WHAT YOU HAVE TO DO: Could you write out, exactly and with no pictures, every line from the one containing "The height and width of the screenshot is (1438, 2302)." through the last line of the entries?

SUPPLIED DATA:
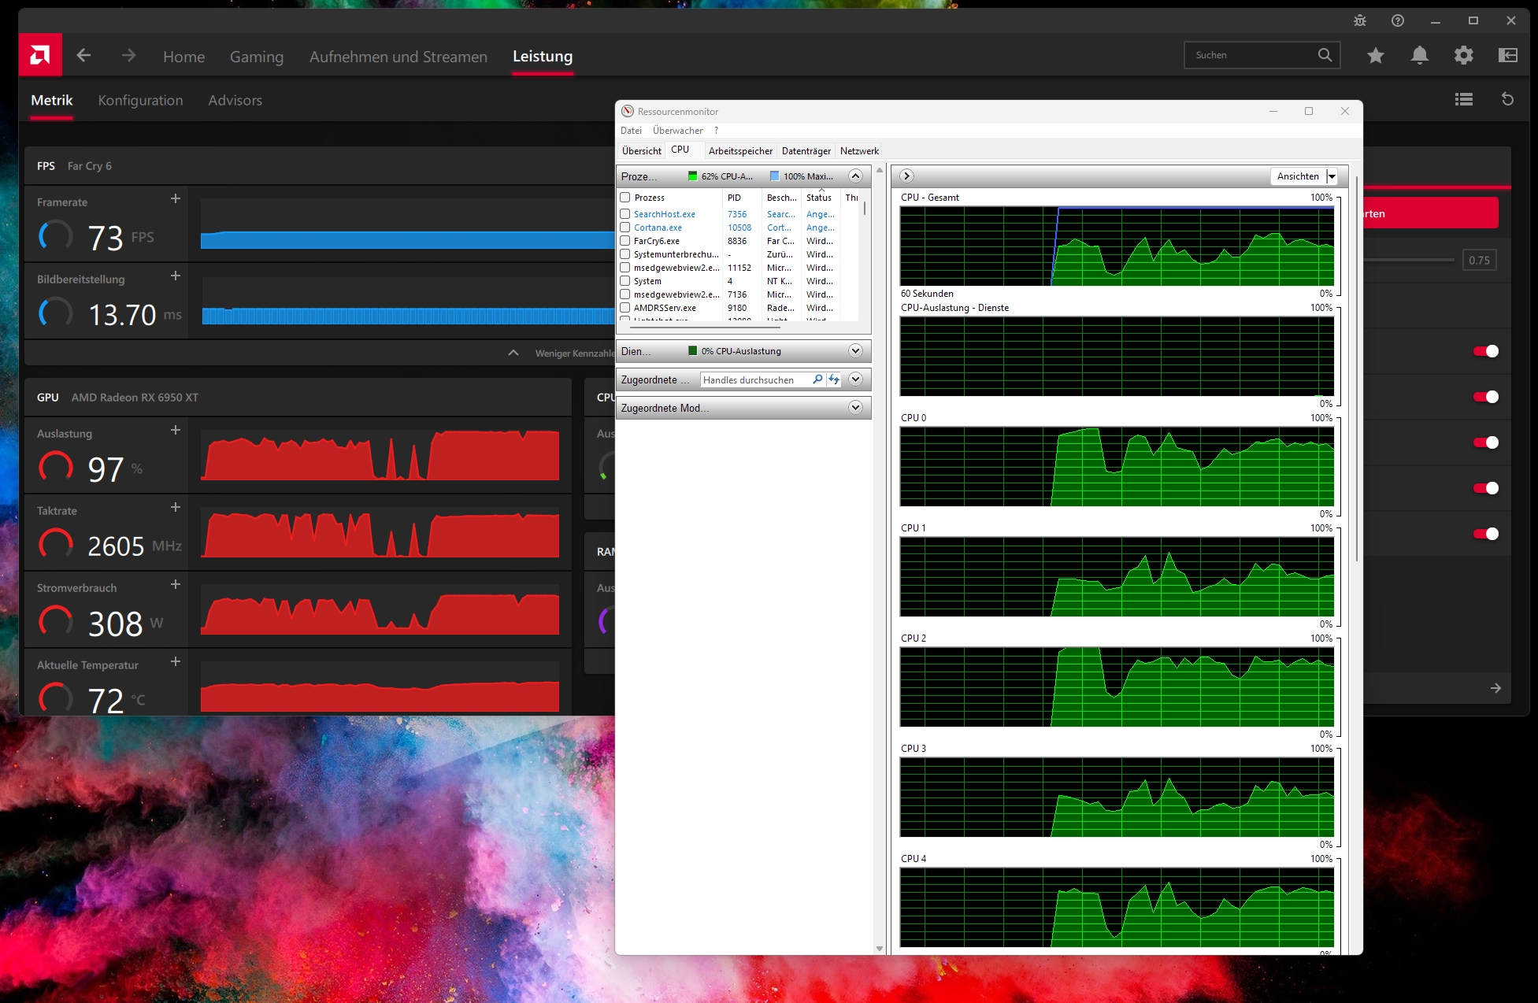The height and width of the screenshot is (1003, 1538).
Task: Open favorites star icon
Action: coord(1375,55)
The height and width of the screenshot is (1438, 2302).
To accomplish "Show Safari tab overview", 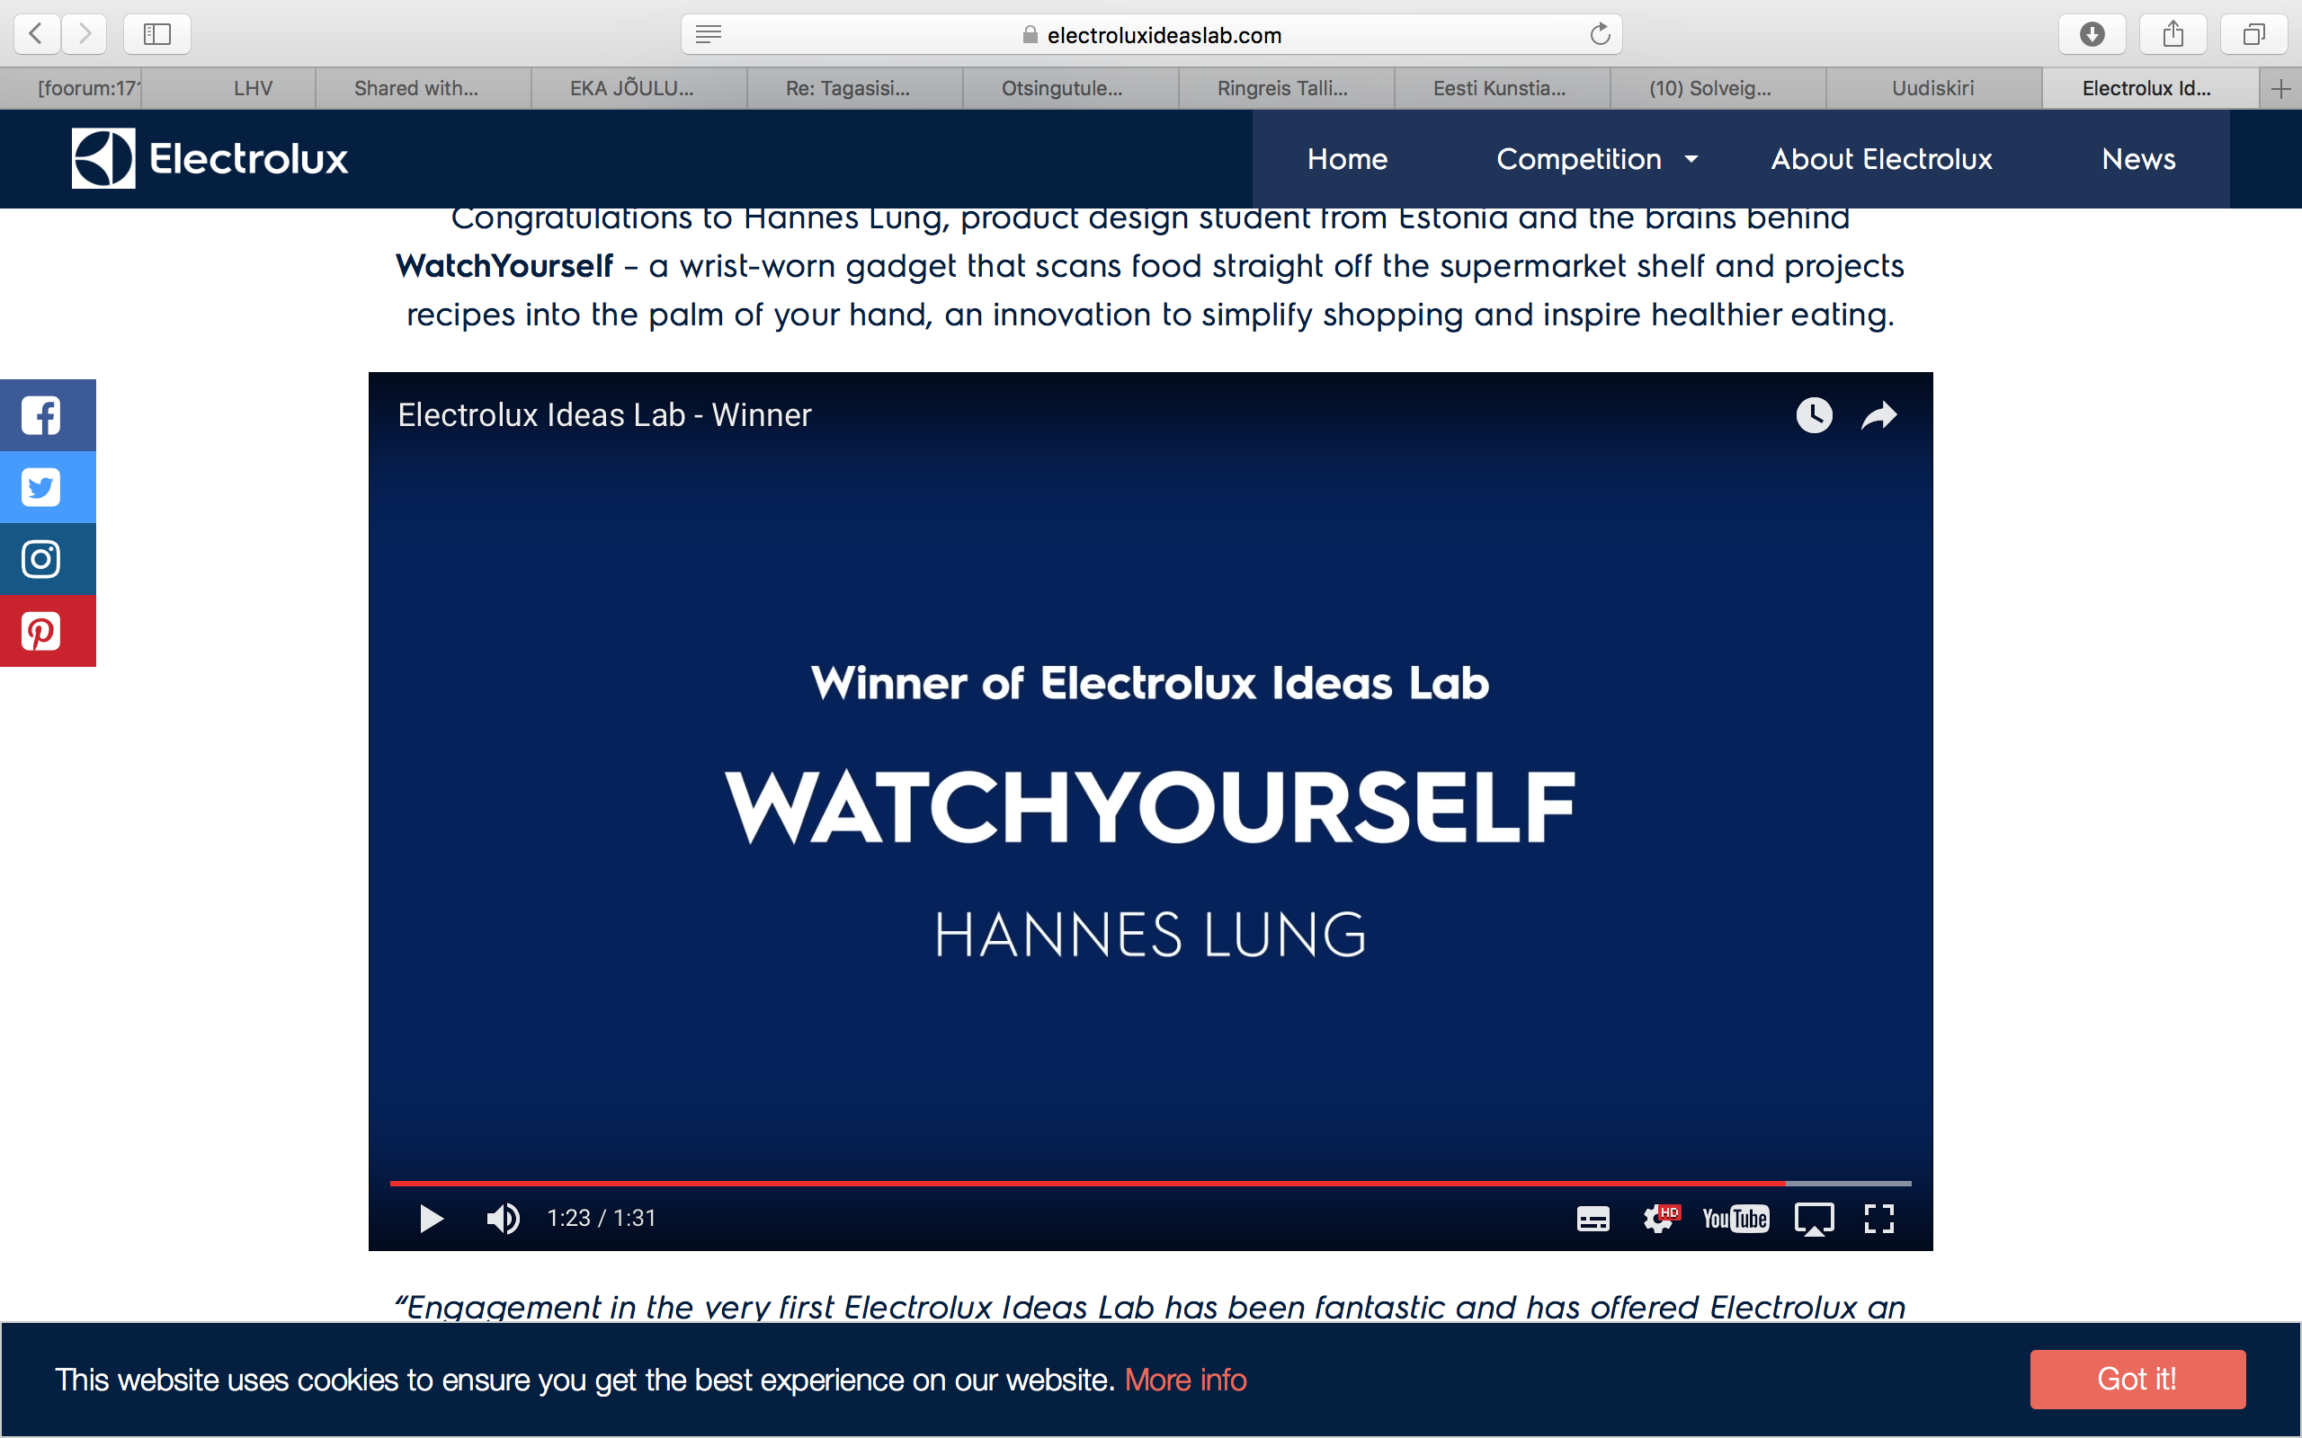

SOLUTION:
The height and width of the screenshot is (1438, 2302).
To accomplish "Show Safari tab overview", 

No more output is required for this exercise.